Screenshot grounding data
━━━
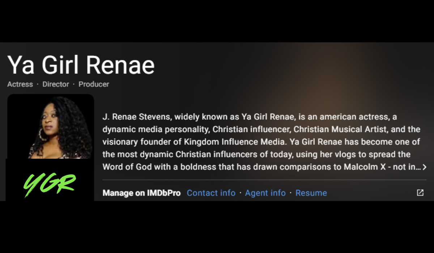This screenshot has width=434, height=253.
Task: Select the Actress credit label
Action: (x=20, y=84)
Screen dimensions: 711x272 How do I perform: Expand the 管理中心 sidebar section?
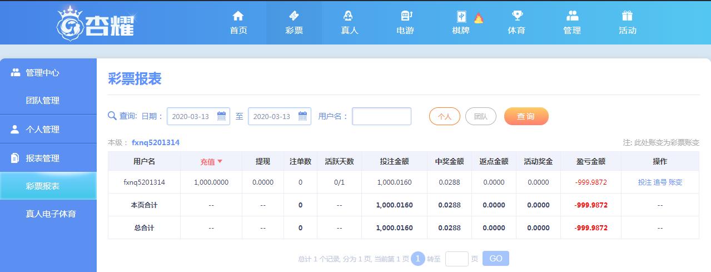pos(48,72)
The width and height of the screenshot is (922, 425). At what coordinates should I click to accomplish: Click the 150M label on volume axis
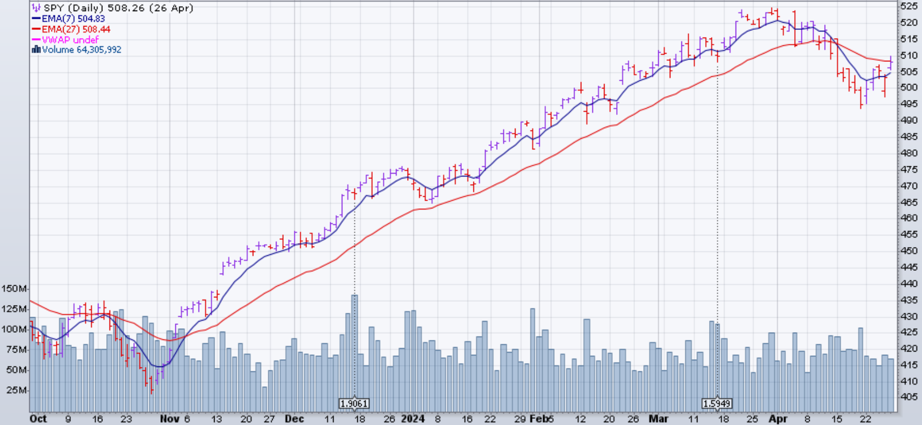click(14, 288)
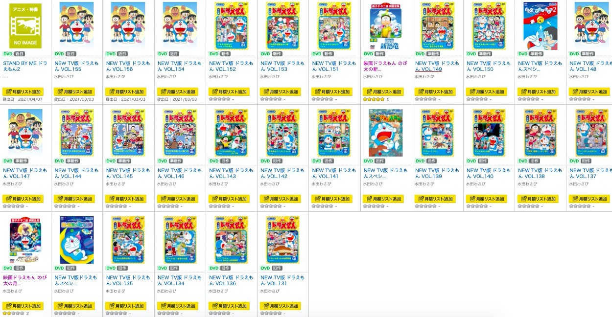Open the STAND BY ME ドラえもん2 title link
The width and height of the screenshot is (612, 317).
pos(25,66)
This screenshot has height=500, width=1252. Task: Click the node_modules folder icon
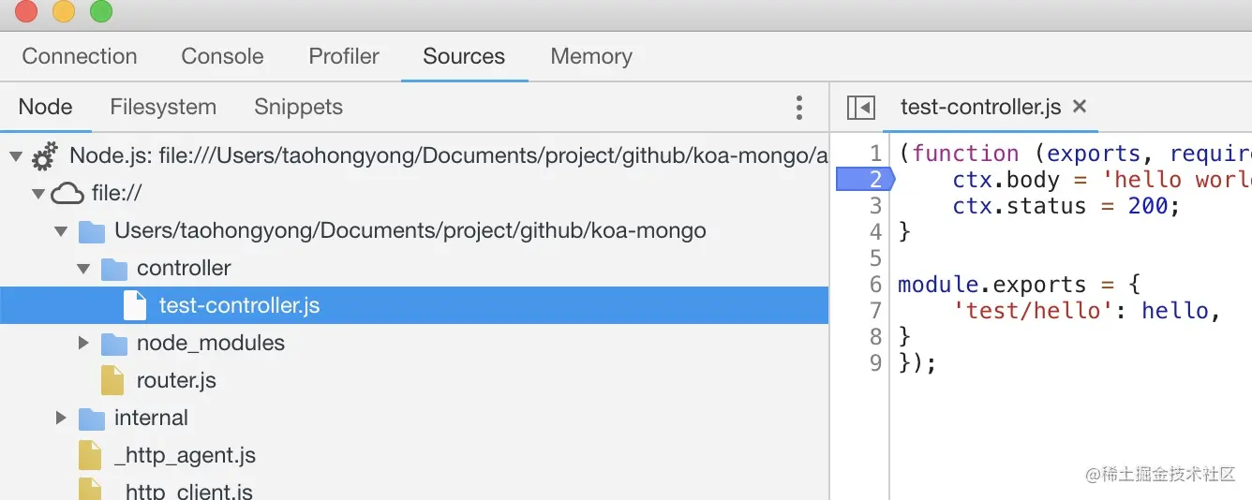tap(114, 344)
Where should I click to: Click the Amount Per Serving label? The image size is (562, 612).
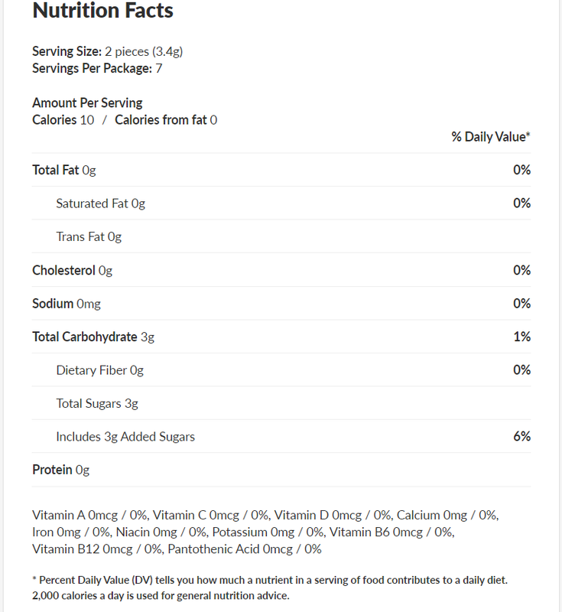(x=87, y=103)
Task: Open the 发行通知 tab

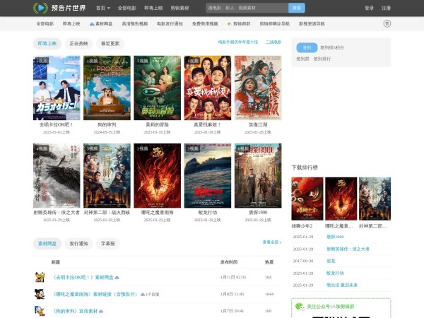Action: (x=78, y=243)
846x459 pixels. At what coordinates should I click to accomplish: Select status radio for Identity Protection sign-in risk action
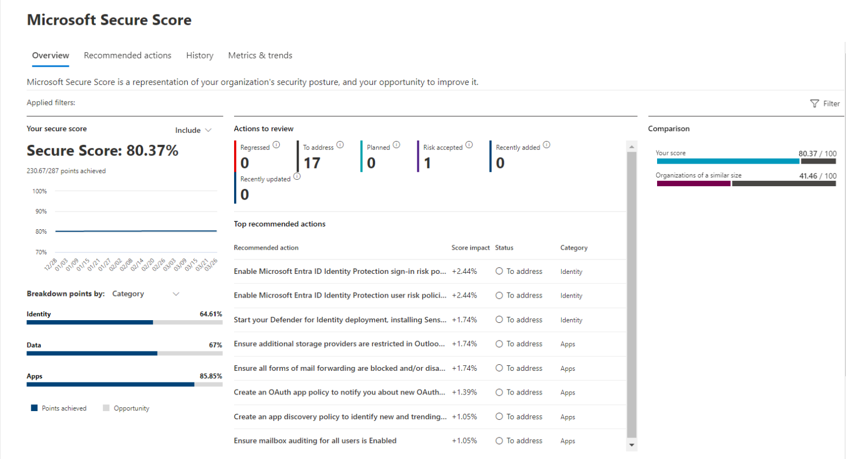tap(500, 271)
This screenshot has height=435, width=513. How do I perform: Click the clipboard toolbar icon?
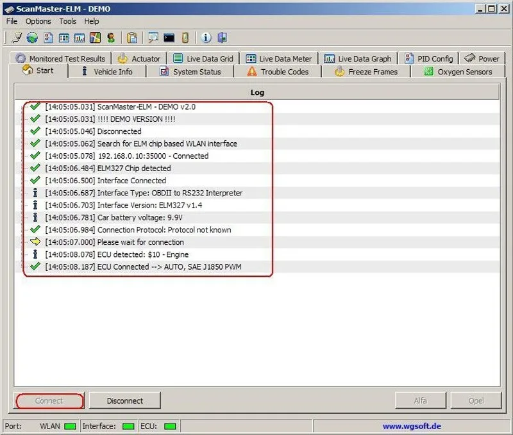[x=131, y=37]
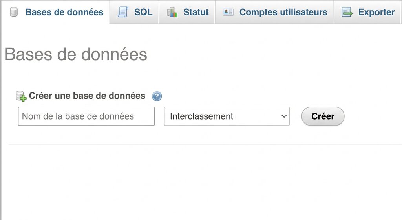Open the blue question mark help icon
Image resolution: width=402 pixels, height=220 pixels.
(157, 96)
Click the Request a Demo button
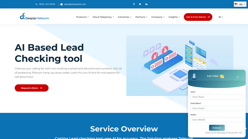The height and width of the screenshot is (139, 248). pos(32,88)
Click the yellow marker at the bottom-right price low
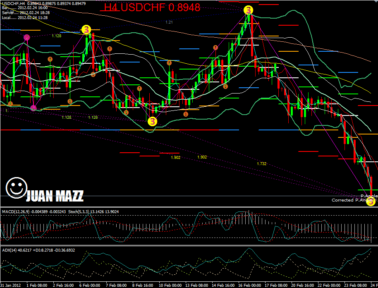 371,202
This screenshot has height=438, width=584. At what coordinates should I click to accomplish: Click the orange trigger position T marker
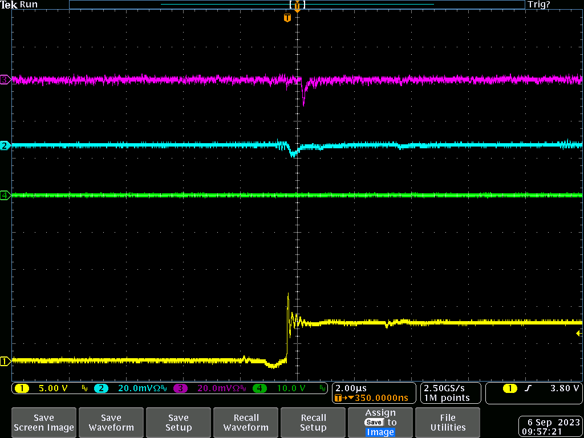pos(287,18)
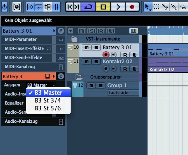Open Battery 3 01 edit channel settings
This screenshot has width=188, height=155.
(x=61, y=31)
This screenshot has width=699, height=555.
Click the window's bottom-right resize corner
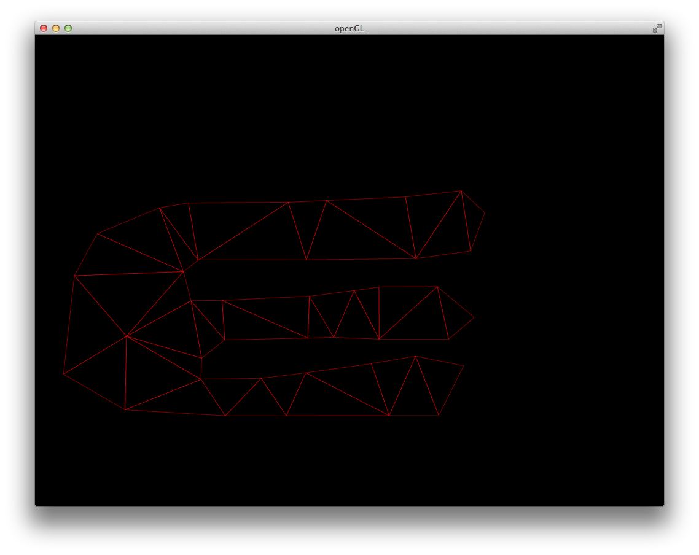pos(663,505)
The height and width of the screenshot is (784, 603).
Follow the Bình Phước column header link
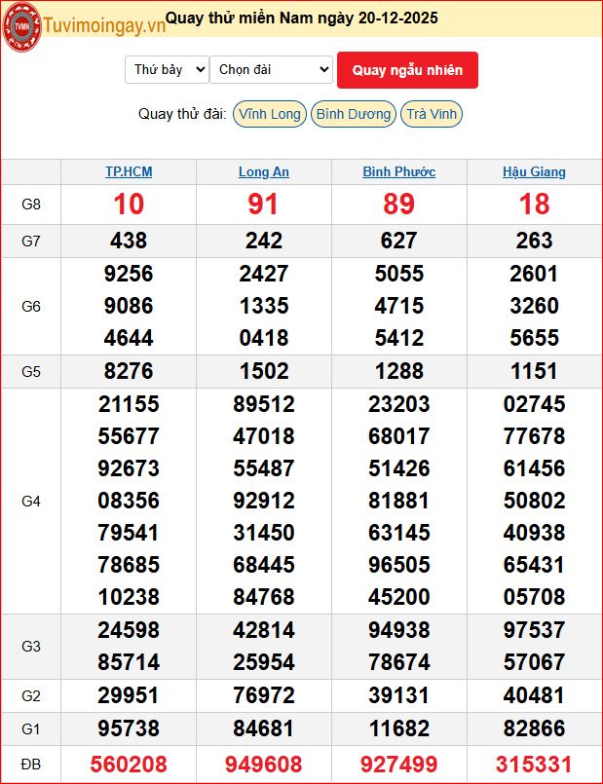tap(398, 172)
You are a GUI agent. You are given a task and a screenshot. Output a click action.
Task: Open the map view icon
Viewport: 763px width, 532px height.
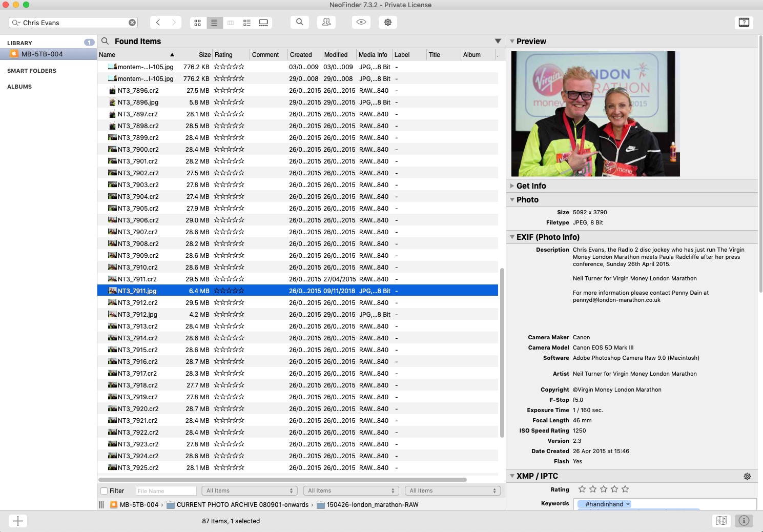(x=721, y=521)
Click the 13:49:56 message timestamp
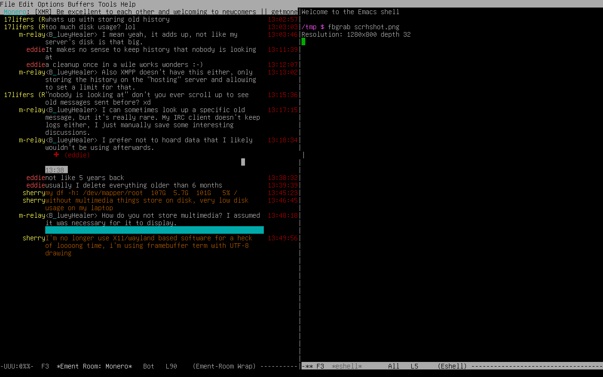 [283, 238]
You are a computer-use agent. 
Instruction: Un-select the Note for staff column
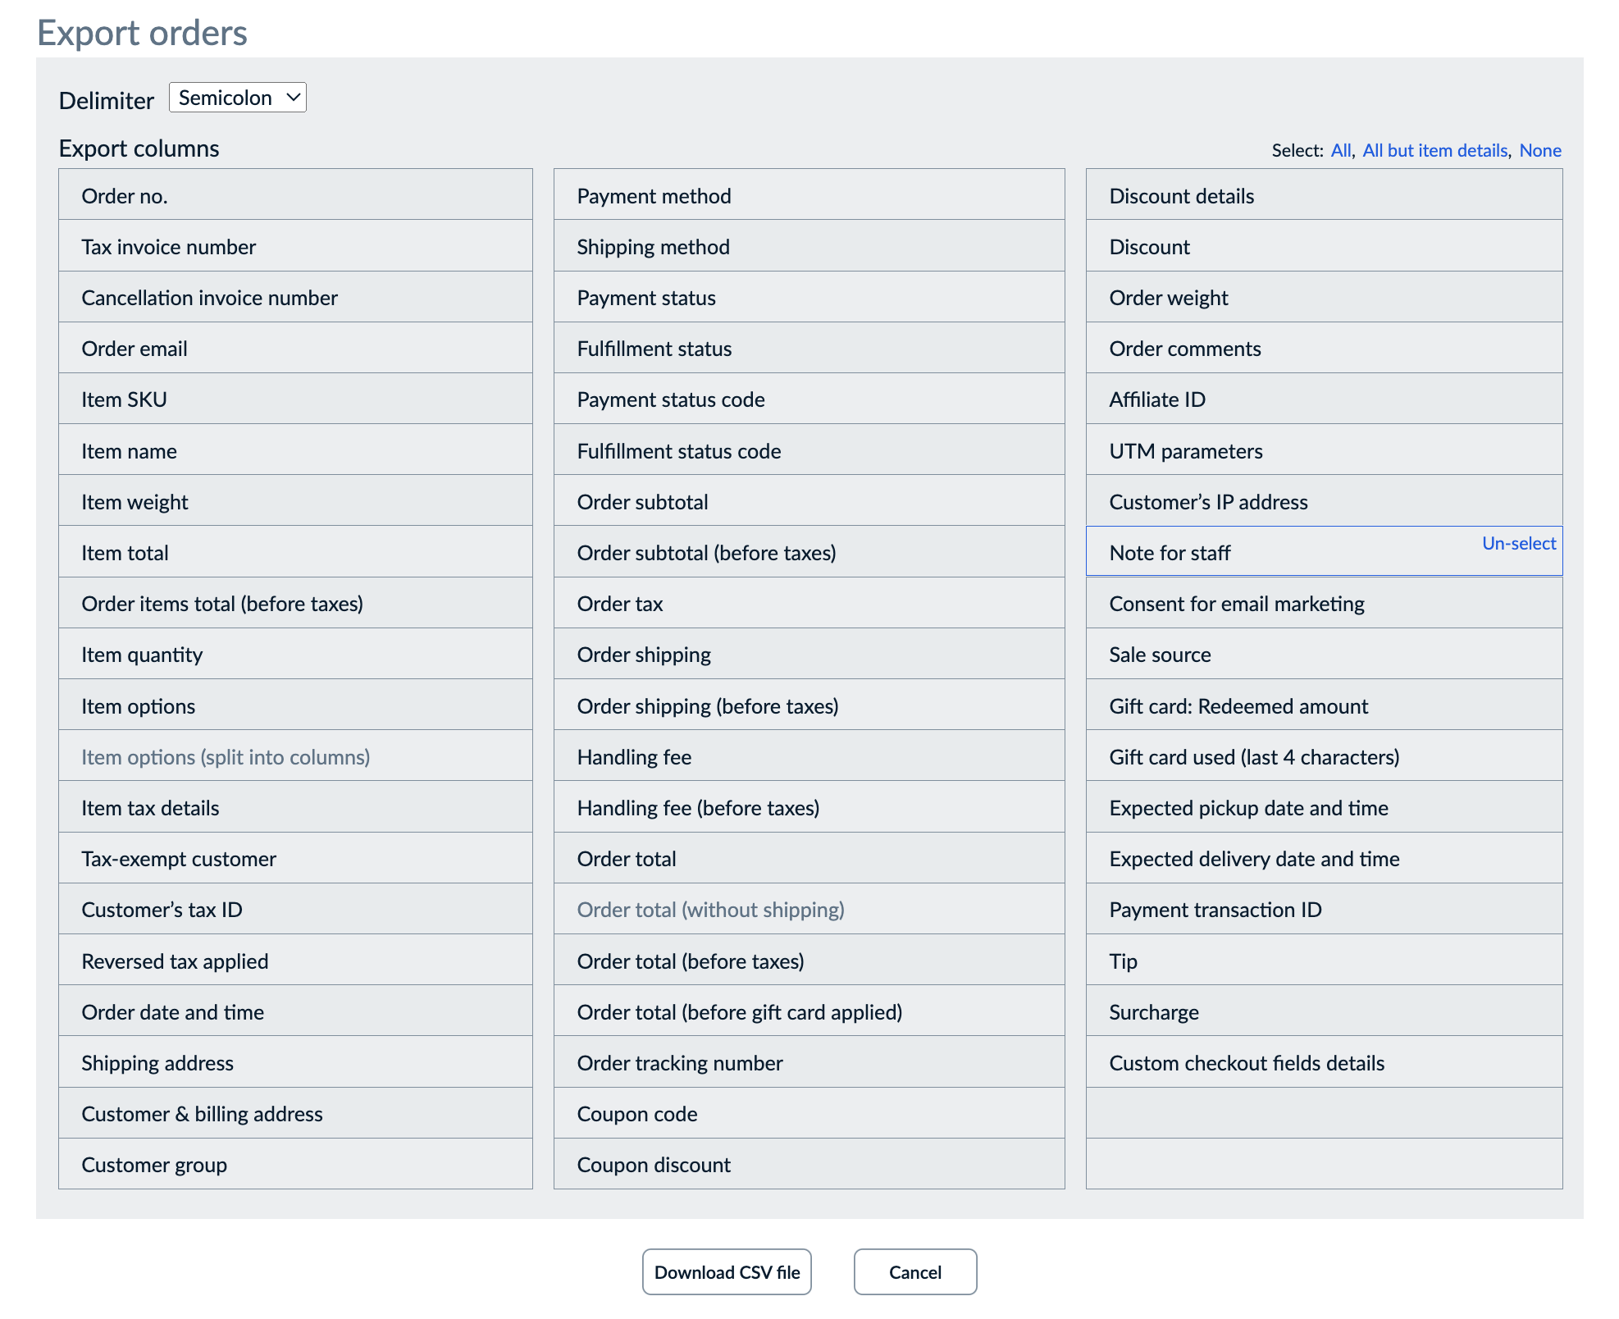click(1518, 543)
━━━
> TASK BRIEF:
Starting with the line that contains "Instruction: Un-select the" and ending with the last line of the data above, transcribe exactly those lines and no others, without pictures.

> TASK SOLUTION:
Instruction: Un-select the Note for staff column
click(1518, 543)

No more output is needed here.